[Work required]:
Lines of the listing below that contain the string "приготовления" are to be returned.

[Material for this task]:
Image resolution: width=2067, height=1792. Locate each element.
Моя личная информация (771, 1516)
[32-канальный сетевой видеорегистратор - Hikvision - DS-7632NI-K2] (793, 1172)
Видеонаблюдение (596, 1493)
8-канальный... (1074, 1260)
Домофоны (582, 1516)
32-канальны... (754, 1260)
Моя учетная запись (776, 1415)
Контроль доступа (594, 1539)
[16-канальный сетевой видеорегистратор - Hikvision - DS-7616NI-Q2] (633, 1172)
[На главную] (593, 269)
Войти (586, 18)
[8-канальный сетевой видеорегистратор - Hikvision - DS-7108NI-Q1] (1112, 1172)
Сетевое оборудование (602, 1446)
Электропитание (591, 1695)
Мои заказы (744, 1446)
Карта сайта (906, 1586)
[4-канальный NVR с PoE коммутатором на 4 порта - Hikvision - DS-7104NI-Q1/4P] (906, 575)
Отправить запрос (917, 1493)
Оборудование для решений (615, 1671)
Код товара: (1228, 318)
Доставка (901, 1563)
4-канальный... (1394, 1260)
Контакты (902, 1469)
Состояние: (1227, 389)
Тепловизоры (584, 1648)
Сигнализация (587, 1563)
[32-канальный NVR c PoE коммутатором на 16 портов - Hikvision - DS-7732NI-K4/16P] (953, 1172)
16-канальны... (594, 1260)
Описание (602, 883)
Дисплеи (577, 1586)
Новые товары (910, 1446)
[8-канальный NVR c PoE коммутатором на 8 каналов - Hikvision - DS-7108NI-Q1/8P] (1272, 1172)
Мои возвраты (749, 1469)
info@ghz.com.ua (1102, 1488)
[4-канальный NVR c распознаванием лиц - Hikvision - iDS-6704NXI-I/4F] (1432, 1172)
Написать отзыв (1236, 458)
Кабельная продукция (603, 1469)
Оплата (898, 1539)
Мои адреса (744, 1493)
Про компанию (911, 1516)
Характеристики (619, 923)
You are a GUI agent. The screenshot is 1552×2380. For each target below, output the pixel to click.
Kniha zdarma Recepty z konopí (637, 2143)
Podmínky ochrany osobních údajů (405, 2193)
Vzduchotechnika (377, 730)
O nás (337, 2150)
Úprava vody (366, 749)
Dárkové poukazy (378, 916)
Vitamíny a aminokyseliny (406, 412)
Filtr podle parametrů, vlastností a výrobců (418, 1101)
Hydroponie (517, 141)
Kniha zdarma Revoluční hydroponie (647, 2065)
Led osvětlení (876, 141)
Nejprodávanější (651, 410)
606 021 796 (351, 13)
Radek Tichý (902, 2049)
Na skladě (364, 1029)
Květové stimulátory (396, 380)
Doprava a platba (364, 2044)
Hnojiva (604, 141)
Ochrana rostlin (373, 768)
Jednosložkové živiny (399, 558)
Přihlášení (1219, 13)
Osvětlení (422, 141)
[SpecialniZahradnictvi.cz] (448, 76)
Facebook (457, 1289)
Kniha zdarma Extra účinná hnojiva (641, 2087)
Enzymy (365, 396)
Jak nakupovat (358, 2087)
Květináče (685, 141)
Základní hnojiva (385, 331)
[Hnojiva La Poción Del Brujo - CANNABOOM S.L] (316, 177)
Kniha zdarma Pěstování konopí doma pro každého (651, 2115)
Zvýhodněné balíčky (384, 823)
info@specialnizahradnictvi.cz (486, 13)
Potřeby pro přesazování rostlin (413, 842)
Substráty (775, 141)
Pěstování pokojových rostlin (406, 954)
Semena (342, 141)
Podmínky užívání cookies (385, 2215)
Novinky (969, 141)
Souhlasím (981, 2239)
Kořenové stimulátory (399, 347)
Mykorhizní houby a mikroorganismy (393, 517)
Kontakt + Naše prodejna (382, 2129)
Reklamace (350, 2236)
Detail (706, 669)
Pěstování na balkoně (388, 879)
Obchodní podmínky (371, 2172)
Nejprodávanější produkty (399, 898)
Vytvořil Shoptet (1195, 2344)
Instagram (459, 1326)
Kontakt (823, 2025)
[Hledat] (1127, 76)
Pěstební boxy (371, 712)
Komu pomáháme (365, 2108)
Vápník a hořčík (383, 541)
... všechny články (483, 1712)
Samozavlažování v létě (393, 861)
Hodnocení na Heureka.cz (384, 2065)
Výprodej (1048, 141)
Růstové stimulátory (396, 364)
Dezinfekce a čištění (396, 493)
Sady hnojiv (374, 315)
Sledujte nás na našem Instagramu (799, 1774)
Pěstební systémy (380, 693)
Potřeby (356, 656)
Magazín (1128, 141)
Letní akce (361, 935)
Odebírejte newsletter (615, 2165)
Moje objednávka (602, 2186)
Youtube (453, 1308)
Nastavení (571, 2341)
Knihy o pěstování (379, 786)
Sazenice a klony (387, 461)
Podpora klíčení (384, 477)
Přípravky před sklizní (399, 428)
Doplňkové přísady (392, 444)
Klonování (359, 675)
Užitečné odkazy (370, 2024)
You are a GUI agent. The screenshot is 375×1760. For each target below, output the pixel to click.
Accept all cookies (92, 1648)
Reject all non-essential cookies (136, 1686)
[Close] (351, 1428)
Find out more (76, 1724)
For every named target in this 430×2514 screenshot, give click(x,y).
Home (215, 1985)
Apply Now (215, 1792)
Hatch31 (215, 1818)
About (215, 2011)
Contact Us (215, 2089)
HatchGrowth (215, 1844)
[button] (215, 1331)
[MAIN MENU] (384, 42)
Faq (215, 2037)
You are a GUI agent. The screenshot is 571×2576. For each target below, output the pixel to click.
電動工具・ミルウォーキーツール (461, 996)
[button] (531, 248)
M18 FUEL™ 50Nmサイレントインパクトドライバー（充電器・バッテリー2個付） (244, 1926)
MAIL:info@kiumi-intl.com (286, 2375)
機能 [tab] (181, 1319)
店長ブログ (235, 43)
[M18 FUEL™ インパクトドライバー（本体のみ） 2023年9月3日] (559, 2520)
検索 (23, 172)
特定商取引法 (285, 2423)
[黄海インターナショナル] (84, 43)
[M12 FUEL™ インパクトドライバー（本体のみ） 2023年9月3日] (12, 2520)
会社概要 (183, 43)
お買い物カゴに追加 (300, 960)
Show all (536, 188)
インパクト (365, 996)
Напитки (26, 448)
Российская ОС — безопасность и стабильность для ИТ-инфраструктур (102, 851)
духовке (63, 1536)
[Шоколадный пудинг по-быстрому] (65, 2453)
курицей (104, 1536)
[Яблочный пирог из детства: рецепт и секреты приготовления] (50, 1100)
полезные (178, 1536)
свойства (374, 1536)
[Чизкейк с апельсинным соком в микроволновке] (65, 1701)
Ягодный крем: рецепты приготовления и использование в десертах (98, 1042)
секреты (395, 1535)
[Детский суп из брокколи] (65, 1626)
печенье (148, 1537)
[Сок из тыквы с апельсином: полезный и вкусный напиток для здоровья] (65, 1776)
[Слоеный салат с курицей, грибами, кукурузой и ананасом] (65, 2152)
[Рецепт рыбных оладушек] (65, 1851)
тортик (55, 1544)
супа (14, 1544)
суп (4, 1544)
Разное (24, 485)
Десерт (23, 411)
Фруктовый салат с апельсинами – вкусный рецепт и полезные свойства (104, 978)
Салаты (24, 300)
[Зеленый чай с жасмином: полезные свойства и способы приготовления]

[Result of the task]:
[Яблочный пирог из детства: рецепт и секреты приготовления] (50, 1100)
Ягодный крем: рецепты приготовления и использование в десертах (98, 1042)
[Зеленый чай с жасмином: полезные свойства и способы приготовления]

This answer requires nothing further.